Last night’s launch of a Minotaur I rocket from the Mid-Atlantic Regional Spaceport at NASA’s Wallops Flight Facility in eastern Virginia was visible to millions along the east coast of the US and southern Canada, and many were out with their cameras to watch the sight.
The launch sent a record payload of 29 satellites to low Earth orbit, including the first cubesat built by high school students.
Launch occurred at about 8:15 p.m. EST on November 19 (01:15 UTC, Nov. 20).
Approximately 12 minutes after lift-off, the Air Force’s Space Test Program Satellite-3 spacecraft was deployed into its intended orbit at an altitude of approximately 500 km (310 miles). The Minotaur’s upper stage then executed a pre-planned collision avoidance maneuver before starting deployment of 28 CubeSats sponsored by the Department of Defense’s Operationally Responsive Space (ORS) office, the U.S. Air Force Space and Missile Systems Center’s Space Test Program, and NASA’s Educational Launch of Nanosatellites (ELaNa) program.
This was the 25th launch for Orbital Science’s Minotaur rocket, all of which have been successful, and the sixth Minotaur vehicle to be launched from the Wallops facility.
Marion Haligowski took the image above, saying “I should have used a wider lens; I didn’t realize the launch would take up 1/4 of the sky from 154 miles away!” and of her image below she added, “I was surprised how high the separation was from 154 miles away from the Wallops Island launch site.”
Our own Jason Major saw the launch from near his home in Rhode Island. “I withstood the cold (and launch delay) to capture this photo of a rising Minotaur I rocket, launched 400 miles south,” Jason said. This is a 15-second exposure.
Orbital Sciences Corporation’s Twitter feed had a running commentary of the launch activities and posted this image shortly after launch:
And the launch was a topic of discussion on Twitter, too:
Just watched @nasa launch a rocket from earth on my phone while waiting for the metro, in case you didn't think the future's great.

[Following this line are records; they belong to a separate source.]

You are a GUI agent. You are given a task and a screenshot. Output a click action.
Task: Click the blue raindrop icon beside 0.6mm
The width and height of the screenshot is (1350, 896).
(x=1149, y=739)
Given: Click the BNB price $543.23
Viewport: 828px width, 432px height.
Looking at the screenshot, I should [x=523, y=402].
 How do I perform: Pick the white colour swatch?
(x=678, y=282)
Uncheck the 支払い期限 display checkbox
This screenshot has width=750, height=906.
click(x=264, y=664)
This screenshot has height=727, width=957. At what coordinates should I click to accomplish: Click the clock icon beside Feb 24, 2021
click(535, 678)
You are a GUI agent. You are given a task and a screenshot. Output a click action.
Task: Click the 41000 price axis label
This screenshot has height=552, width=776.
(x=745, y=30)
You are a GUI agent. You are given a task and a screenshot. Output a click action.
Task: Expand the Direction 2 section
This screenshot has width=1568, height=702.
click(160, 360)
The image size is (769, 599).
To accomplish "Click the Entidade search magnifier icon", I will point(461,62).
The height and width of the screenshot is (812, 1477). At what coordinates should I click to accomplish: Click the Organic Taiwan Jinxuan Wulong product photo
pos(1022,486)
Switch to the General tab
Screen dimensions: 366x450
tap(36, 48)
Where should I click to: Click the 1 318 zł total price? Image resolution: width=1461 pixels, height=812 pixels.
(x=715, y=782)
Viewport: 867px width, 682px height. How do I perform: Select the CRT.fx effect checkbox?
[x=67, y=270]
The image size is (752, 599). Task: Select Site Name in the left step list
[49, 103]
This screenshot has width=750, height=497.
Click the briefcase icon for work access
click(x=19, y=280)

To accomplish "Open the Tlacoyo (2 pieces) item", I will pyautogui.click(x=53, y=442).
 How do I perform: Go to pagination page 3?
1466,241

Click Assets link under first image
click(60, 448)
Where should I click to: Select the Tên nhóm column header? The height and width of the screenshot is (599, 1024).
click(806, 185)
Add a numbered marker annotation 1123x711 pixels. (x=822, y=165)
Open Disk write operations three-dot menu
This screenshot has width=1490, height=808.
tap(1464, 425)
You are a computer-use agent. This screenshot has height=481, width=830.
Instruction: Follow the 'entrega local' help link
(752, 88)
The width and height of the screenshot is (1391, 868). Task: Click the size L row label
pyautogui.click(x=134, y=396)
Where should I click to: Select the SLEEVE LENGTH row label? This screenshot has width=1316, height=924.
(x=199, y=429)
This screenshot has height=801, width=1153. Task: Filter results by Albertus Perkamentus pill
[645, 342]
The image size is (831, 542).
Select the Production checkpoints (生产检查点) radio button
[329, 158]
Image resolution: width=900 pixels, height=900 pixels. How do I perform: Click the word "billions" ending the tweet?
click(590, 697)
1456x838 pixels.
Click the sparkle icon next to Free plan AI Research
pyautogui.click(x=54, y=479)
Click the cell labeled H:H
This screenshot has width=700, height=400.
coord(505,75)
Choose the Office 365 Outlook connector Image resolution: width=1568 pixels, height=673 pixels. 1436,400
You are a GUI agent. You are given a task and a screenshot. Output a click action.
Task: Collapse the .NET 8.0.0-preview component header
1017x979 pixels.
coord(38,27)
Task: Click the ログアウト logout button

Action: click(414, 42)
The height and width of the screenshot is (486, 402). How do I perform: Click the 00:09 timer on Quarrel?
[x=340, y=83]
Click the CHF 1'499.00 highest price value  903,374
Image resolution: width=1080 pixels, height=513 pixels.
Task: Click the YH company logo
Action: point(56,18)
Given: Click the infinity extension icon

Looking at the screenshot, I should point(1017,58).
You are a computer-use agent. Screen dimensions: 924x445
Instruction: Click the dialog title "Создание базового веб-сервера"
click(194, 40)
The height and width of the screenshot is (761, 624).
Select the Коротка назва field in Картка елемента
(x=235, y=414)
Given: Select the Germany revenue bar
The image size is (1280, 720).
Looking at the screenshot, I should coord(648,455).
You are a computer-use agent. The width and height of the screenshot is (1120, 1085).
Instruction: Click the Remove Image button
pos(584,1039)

— Jason L. Sparks (@sparksjls) November 20, 2013
Here’s a short timelapse of the launch, viewed from the beach in Cape May, New Jersey. Photographer Frank Miller said that 20 minutes before the 8:15 PM launch, he photographed a meteor streaking south, which is the first “streak” you see in the video:
The next Wallops launch is an Antares rocket with a Cygnus cargo spacecraft targeted for Dec. 15-21, 2013, and as it looks now, it will again be an evening launch, so make your preparations to see it, and we’ll keep you posted on launch dates.